Cada diciembre, Froxán parece detener el tiempo. No es magia —aunque huele un poco a ella—, sino la Festa da Pisa da Castaña, ese momento del año en que el Courel decide recordar al mundo que sus tradiciones no se guardan en vitrinas, sino que se pisan, se golpean y se celebran en comunidad.
Llegas al pueblo y lo primero que te recibe es el olor: humo del sequeiro, madera húmeda, castaña que lleva semanas esperando su momento de gloria. Los vecinos se mueven entre el bullicio con esa naturalidad de quien ha hecho esto toda la vida, y tú te quedas mirando, como quien intenta aprender sin molestar. Pero no pasa mucho tiempo antes de que alguien te diga: “Veña, colle o saco e proba ti tamén”. Y allí estás, golpeando castañas contra un tronco, sintiéndote parte de algo que existía mucho antes de ti y que, si hay justicia, seguirá existiendo mucho después.

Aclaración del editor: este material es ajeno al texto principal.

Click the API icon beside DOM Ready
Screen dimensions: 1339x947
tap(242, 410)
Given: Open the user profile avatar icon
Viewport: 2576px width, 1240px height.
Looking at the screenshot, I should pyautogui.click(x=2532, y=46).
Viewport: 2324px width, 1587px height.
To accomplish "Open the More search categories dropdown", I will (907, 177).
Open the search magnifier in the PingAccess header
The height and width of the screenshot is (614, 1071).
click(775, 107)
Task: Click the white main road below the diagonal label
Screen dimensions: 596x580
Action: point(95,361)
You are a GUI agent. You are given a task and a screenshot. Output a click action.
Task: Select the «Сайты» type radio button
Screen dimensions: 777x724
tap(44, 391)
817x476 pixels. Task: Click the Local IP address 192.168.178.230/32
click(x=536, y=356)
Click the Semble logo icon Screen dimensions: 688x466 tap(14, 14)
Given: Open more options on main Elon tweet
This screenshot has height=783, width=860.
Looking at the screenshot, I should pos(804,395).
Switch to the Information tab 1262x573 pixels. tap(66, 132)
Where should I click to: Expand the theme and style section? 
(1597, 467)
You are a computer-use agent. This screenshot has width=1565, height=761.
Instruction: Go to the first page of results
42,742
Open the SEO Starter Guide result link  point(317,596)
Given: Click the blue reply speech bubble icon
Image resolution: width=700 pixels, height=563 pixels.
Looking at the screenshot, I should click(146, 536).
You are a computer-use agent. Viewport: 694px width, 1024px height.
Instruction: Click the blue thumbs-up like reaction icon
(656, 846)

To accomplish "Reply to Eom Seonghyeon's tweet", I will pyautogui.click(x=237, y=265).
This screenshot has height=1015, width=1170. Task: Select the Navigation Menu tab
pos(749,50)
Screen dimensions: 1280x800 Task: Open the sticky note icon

La pisa es trabajo, sí, pero también es risa, es ritmo, es una especie de coreografía rural que termina siempre de la misma manera: con las castañas limpias en el bandoxo y la gente compartiendo comida, historias y alguna que otra anécdota exagerada —porque en Galicia la realidad siempre mejora con un poco de literatura.
Lo mejor de todo es que la fiesta no busca deslumbrar; no necesita artificios. Se limita a recordarte que la vida también se teje con gestos antiguos, con manos que trabajan juntas y con un paisaje que insiste en ser parte de la historia. Froxán, en esos días, no es un lugar: es una memoria viva, y tú tienes la suerte de entrar en ella.